Consegna scritta 1 => Converti in una lista JSON di stringhe le righe dell'elenco, dalla prima fino a quella che contiene "click(19, 159)", inclusa. Usa una stringa per ogni riga, salta le righe vuote e non aggiungere altre righe dell'elenco.

Testo scelto =>
((
Le app di lavoro ci stanno friggendo il cervello

Cambiamo tab di lavoro 1.200 volte al giorno, ovvero circa 4 ore alla settimana. Trascorriamo quasi più tempo a passare da un’app all’altra e da un sito all’altro che a lavorare e questo ci stressa oltre che ad andare a scapito della produttività. Ecco cosa succede al nostro cervello

 

Altro che settimana corta! Secondo un recente studio, i lavoratori dipendenti impiegano circa 4 ore a settimana solo per passare da un’app all’altra come richiesto dai propri datori di lavoro.

Applicazioni su applicazioni che mettono a dura prova con un bombardamento continuo di notifiche (spesso difficilmente disattivabili), liste infinite di password e protocolli ineludibili. Un sovraccarico tecnologico che spesso non aggiunge veramente alcun valore al lavoro, ma anzi lo appesantisce, finendo per esaurire tempo, efficienza e impegno dei dipendenti.

I NUMERI DELL’INTOSSICAZIONE DA APP

Zoom, Teams, Google Chat, tanti nomi per un solo problema. A testimoniare l’eccessiva richiesta di utilizzo di app è stata un’analisi citata da Bloomberg e condotta da Okta, una società di software per il cloud. Secondo le informazioni raccolte, l’anno scorso le aziende hanno distribuito in media 89 app diverse, rispetto alle 58 del 2015. E nelle società più grandi questa cifra è arrivata a 187.

Inoltre, stando a un sondaggio condotto da WalkMe, un fornitore di software aziendale, quasi il 30% di queste applicazioni è duplicato o non aggiunge alcun valore.

Sebbene, infatti, molte aziende possano considerare questo fenomeno come il costo dell’attività in un ambiente digitale, più spesso si tratta di una scelta attiva che le aziende e i manager fanno sul modo in cui viene svolto il lavoro e sui programmi utilizzati per farlo.

TEMPO ED ENERGIE SPRECATE

Un altro studio, condotto su 20 team di tre grandi datori di lavoro e pubblicato sulla Harvard Business Review, ha rilevato che i lavoratori passano da un’applicazione all’altra e da un sito all’altro 1.200 volte al giorno, ovvero circa il 9% dell’anno lavorativo: “poco meno di 4 ore alla settimana, o circa 5 settimane all’anno, trascorse a premere il tasto Alt-Tab [scorciatoia da tastiera presente in Microsoft Windows che consente di passare tra le finestre a livello di applicazione senza utilizzare il mouse, ndr]”, osserva Bloomberg.

“In pratica, il modo in cui lavoriamo è esso stesso una distrazione. Per tutto il giorno passiamo ripetutamente da un’applicazione all’altra”, ha dichiarato Rohan Narayana Murty, che oltre ad aver condotto lo studio è fondatore e Cto di Soroco, un’azienda indiana che utilizza l’apprendimento automatico per mappare il modo in cui il lavoro viene svolto.

LE CONSEGUENZE SULLA SALUTE

I ricercatori hanno soprannominato questo fenomeno “toggling tax” (ovvero una tassa che impone di passare da una tab all’altra). Gli psicologi, invece, lo definiscono “context switching”, un’abitudine che rende difficile concentrarsi e che, a lungo andare, ci stressa.
))
Consegna scritta 2 => Prosegui l'articolo sugli effetti delle app di lavoro sul cervello, riprendendo subito dopo l'ultima frase.

L'elenco =>
((
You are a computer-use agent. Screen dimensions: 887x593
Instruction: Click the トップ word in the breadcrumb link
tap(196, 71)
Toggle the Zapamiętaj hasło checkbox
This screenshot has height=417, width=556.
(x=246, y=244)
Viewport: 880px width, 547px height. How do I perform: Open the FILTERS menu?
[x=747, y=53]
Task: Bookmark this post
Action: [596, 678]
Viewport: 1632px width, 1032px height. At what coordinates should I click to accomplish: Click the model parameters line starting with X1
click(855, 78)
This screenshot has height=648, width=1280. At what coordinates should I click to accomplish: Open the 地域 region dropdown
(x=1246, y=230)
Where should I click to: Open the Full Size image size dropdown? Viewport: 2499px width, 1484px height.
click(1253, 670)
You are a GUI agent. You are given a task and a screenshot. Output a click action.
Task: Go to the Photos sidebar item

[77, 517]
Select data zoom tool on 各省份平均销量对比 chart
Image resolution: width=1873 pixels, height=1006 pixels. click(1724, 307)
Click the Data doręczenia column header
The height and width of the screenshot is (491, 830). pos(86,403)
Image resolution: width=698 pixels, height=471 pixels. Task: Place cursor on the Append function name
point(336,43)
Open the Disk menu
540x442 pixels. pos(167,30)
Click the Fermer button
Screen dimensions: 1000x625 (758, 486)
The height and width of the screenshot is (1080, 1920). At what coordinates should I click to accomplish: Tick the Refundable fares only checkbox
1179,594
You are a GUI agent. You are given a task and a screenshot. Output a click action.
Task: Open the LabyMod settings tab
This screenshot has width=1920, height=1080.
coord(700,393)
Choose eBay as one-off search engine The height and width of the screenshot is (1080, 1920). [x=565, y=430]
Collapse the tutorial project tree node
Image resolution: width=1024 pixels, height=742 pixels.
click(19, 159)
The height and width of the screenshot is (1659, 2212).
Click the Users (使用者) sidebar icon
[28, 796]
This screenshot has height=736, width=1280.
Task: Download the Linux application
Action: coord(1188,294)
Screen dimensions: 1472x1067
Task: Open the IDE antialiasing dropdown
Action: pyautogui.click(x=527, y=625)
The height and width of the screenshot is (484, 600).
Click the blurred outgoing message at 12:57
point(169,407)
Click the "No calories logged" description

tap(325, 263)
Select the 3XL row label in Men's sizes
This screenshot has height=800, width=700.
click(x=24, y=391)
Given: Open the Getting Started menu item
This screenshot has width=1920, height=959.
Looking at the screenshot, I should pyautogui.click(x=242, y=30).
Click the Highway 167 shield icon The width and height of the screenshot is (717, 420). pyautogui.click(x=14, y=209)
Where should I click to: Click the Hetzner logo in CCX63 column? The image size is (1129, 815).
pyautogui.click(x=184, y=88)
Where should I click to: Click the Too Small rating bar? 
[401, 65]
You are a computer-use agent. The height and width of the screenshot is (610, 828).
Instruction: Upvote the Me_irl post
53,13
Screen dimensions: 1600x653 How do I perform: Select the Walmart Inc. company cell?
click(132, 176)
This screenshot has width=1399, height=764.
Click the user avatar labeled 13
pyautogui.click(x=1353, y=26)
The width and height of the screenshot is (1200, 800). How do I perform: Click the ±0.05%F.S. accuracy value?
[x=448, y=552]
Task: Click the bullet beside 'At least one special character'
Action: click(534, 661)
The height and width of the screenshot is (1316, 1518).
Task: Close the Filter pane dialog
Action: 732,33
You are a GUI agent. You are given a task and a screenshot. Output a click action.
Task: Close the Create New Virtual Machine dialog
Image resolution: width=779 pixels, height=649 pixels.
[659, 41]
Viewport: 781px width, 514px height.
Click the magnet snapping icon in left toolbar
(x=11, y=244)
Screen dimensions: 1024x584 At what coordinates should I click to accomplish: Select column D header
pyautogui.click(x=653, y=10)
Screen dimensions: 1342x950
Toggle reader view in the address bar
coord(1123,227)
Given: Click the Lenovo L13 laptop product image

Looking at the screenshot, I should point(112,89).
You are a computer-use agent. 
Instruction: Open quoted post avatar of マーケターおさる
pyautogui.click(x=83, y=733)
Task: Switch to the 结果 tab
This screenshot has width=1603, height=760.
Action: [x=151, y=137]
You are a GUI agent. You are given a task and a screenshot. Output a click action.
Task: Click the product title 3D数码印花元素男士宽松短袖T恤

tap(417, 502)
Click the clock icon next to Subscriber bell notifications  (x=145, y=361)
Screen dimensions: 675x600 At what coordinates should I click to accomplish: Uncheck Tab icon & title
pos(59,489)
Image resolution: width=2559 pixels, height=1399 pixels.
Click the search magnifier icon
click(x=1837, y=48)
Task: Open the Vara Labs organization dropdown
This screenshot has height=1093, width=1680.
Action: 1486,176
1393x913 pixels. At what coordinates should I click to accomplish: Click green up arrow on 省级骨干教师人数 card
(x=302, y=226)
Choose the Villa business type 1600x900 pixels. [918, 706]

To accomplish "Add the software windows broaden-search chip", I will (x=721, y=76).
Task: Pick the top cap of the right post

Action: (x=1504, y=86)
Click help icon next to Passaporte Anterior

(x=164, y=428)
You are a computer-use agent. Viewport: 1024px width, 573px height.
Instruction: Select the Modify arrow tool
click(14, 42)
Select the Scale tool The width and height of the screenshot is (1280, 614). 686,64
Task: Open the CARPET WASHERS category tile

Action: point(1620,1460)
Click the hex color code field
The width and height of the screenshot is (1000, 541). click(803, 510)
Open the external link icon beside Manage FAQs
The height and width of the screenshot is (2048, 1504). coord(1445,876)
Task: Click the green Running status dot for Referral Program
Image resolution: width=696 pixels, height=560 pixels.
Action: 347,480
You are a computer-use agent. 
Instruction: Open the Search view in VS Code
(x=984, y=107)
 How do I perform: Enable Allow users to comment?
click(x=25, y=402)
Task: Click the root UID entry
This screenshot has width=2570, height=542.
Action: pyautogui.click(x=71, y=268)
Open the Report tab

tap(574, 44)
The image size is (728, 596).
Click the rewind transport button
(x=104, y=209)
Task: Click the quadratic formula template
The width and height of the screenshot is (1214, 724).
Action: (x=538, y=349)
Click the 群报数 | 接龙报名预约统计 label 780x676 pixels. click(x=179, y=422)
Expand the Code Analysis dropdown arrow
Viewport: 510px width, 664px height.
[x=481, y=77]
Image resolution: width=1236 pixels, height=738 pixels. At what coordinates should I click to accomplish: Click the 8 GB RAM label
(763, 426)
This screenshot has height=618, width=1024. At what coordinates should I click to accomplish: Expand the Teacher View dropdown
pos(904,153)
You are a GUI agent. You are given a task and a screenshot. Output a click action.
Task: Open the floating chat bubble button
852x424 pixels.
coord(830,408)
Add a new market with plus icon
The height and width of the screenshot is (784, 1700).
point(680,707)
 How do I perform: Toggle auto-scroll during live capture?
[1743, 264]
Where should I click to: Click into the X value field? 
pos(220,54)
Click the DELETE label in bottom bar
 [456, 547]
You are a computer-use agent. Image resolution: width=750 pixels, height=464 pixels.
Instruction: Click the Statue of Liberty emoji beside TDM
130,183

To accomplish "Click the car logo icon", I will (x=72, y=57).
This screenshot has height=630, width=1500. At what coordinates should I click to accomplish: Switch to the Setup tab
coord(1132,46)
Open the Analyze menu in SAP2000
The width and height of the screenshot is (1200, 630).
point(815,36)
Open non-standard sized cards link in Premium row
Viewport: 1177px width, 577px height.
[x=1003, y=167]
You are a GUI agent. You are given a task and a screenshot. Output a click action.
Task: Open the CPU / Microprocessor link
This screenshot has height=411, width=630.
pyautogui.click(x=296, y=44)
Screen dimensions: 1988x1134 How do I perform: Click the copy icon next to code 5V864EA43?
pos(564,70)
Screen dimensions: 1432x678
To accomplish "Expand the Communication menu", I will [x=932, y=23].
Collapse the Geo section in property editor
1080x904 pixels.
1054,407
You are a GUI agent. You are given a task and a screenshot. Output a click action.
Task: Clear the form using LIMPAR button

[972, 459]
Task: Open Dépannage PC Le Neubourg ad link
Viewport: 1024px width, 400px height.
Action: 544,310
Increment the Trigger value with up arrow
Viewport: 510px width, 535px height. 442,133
))
Risposta esercizio 1 =>
[
  "You are a computer-use agent. Screen dimensions: 887x593",
  "Instruction: Click the トップ word in the breadcrumb link",
  "tap(196, 71)",
  "Toggle the Zapamiętaj hasło checkbox",
  "This screenshot has height=417, width=556.",
  "(x=246, y=244)",
  "Viewport: 880px width, 547px height. How do I perform: Open the FILTERS menu?",
  "[x=747, y=53]",
  "Task: Bookmark this post",
  "Action: [596, 678]",
  "Viewport: 1632px width, 1032px height. At what coordinates should I click to accomplish: Click the model parameters line starting with X1",
  "click(855, 78)",
  "This screenshot has height=648, width=1280. At what coordinates should I click to accomplish: Open the 地域 region dropdown",
  "(x=1246, y=230)",
  "Where should I click to: Open the Full Size image size dropdown? Viewport: 2499px width, 1484px height.",
  "click(1253, 670)",
  "You are a GUI agent. You are given a task and a screenshot. Output a click action.",
  "Task: Go to the Photos sidebar item",
  "[77, 517]",
  "Select data zoom tool on 各省份平均销量对比 chart",
  "Image resolution: width=1873 pixels, height=1006 pixels. click(1724, 307)",
  "Click the Data doręczenia column header",
  "The height and width of the screenshot is (491, 830). pos(86,403)",
  "Image resolution: width=698 pixels, height=471 pixels. Task: Place cursor on the Append function name",
  "point(336,43)",
  "Open the Disk menu",
  "540x442 pixels. pos(167,30)",
  "Click the Fermer button",
  "Screen dimensions: 1000x625 (758, 486)",
  "The height and width of the screenshot is (1080, 1920). At what coordinates should I click to accomplish: Tick the Refundable fares only checkbox",
  "1179,594",
  "You are a GUI agent. You are given a task and a screenshot. Output a click action.",
  "Task: Open the LabyMod settings tab",
  "This screenshot has width=1920, height=1080.",
  "coord(700,393)",
  "Choose eBay as one-off search engine The height and width of the screenshot is (1080, 1920). [x=565, y=430]",
  "Collapse the tutorial project tree node",
  "Image resolution: width=1024 pixels, height=742 pixels.",
  "click(19, 159)"
]

Risposta esercizio 2 =>
Sempre secondo l’indagine di WalkMe, la frustrazione per la tecnologia nelle grandi aziende ha spinto in media 76 dipendenti a mollare il lavoro l’anno scorso. Come ha osservato Scott Fingerhut, dirigente del settore marketing della Silicon Valley: “La cosa difficile è che la maggior parte delle persone non se ne accorge. Non ti arriva una notifica per il burnout (esaurimento)”.

Ma come ha raccontato a Bloomberg una parrucchiera di una catena di saloni a New York, il sovraccarico di app non riguarda solo alcuni settori e nessuno può dirsi al riparo. Nel suo caso, per esempio, l’azienda per cui lavora utilizza un’app per fissare gli appuntamenti, un’altra per le parrucchiere per chattare con il personale dell’ufficio, e una terza per le buste paga e le richieste di ferie.

COSA SUCCEDE AL NOSTRO CERVELLO

Quando mettiamo in atto il context switching, spiega il blog Mio Dispatch, attiviamo quella che alcuni scienziati chiamano “memoria di lavoro”, questo accade nel momento in cui chiediamo al nostro cervello di richiamare diverse informazioni.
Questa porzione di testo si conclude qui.